Tally the lines below that contain the word "name". Only the total should be given.

GIVEN DATA Start Marker

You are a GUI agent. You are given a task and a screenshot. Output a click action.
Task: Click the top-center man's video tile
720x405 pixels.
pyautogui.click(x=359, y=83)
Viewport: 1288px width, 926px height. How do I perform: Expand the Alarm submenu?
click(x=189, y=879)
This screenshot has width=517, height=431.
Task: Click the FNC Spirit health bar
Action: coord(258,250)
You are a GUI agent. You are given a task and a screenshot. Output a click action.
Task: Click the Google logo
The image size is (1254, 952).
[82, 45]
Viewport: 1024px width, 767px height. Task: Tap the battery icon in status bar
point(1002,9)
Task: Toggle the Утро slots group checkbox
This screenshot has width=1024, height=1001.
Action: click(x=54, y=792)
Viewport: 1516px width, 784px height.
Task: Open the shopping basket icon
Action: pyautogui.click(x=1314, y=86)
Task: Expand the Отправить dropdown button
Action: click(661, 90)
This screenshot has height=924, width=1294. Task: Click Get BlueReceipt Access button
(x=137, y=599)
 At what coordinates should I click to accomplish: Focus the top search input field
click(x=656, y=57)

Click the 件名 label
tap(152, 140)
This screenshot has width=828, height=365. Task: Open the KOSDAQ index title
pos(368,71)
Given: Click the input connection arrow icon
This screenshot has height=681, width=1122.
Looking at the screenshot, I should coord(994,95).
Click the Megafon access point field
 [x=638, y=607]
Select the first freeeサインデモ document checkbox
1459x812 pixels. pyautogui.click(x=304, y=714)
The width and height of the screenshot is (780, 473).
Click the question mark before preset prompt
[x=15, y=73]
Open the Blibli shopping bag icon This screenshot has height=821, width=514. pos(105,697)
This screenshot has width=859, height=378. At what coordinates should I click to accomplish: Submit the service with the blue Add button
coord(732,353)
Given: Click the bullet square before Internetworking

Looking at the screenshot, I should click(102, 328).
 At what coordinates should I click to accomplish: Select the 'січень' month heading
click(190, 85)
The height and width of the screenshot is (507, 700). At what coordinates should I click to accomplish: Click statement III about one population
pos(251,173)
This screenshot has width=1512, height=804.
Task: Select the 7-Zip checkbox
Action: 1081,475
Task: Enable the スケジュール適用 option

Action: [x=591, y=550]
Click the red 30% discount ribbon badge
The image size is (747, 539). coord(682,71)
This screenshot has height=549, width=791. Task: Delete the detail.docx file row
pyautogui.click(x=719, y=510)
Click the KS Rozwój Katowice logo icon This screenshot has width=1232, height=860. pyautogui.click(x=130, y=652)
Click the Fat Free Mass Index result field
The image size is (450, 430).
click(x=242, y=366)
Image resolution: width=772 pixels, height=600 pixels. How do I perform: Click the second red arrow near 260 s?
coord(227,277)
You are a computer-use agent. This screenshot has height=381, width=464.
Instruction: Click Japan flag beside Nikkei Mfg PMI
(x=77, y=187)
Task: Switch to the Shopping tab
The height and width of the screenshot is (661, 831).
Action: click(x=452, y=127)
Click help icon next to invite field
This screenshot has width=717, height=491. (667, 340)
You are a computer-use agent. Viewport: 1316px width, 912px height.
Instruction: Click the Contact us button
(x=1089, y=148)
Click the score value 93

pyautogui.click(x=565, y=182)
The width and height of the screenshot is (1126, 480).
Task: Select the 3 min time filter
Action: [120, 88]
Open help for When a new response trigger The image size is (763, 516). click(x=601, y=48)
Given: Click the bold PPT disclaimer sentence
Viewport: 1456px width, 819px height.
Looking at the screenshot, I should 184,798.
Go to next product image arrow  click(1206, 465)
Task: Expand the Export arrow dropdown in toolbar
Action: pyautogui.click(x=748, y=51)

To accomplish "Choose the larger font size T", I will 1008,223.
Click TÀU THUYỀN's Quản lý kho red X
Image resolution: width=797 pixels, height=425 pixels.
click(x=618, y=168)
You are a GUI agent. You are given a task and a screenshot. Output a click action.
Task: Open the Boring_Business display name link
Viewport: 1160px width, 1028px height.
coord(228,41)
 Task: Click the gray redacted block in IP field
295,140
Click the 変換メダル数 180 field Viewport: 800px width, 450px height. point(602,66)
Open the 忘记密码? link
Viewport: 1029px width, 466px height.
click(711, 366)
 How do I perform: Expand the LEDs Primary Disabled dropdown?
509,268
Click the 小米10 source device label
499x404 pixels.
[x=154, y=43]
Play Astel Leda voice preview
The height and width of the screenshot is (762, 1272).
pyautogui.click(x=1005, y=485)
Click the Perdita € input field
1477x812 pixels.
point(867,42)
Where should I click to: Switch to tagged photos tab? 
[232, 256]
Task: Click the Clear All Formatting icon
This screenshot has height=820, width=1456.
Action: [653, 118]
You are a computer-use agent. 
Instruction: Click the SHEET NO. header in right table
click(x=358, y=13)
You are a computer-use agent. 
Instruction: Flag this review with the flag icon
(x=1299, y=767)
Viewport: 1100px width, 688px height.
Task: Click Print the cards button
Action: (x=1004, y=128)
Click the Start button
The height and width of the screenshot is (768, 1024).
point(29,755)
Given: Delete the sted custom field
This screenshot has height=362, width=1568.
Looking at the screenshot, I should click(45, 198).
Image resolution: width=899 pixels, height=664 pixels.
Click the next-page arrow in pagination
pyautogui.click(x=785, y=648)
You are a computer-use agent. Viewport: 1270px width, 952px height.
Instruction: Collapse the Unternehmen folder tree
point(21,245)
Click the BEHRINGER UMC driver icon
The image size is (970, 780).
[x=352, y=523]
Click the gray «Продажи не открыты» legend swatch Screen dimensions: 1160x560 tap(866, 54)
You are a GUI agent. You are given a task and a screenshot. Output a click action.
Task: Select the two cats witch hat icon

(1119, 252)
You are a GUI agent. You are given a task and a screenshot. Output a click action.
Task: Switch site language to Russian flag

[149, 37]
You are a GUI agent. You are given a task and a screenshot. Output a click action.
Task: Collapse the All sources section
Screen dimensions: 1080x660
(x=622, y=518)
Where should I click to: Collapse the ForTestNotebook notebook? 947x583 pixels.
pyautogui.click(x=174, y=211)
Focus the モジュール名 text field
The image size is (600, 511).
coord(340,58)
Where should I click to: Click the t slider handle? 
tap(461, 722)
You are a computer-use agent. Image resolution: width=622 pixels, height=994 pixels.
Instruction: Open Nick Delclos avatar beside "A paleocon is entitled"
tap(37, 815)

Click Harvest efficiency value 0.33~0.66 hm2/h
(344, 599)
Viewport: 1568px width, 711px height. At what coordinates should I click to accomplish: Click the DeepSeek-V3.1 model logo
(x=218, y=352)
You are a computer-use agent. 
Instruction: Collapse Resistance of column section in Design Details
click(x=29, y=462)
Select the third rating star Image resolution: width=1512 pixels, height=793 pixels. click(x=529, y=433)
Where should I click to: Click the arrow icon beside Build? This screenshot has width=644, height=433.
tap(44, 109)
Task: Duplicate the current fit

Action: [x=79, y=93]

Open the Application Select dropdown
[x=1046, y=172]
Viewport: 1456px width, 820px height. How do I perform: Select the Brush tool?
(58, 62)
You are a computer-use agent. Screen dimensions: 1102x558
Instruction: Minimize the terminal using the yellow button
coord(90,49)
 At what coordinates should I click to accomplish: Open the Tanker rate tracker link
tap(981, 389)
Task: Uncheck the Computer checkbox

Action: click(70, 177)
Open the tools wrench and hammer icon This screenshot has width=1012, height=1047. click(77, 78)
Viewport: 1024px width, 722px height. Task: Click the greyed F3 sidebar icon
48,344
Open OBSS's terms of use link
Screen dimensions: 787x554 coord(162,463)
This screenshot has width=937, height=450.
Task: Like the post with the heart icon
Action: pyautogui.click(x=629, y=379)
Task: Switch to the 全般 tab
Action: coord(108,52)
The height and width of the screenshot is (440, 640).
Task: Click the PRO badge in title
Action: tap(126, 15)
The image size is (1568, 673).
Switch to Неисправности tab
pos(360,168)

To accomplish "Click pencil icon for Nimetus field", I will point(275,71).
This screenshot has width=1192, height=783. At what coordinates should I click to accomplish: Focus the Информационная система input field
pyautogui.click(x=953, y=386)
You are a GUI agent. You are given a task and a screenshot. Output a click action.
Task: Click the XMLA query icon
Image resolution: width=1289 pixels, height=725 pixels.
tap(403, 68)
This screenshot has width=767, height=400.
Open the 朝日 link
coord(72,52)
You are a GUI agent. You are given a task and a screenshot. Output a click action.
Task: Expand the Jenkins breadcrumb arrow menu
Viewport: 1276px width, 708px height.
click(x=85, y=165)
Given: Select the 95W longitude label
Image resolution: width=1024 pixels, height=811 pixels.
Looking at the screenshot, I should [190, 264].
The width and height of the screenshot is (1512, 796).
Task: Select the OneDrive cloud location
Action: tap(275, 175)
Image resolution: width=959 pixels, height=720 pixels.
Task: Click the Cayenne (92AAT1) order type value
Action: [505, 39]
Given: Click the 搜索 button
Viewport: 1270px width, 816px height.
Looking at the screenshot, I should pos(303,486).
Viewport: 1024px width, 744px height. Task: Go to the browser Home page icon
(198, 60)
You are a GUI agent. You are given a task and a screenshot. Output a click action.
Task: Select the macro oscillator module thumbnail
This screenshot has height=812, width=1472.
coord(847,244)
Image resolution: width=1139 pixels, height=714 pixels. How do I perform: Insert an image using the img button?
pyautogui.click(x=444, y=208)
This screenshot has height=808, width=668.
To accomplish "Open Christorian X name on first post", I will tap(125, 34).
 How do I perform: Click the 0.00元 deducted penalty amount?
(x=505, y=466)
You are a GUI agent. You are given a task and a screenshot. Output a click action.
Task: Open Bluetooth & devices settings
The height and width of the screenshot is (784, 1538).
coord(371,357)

GIVEN DATA End Marker

→ YOUR SOLUTION
2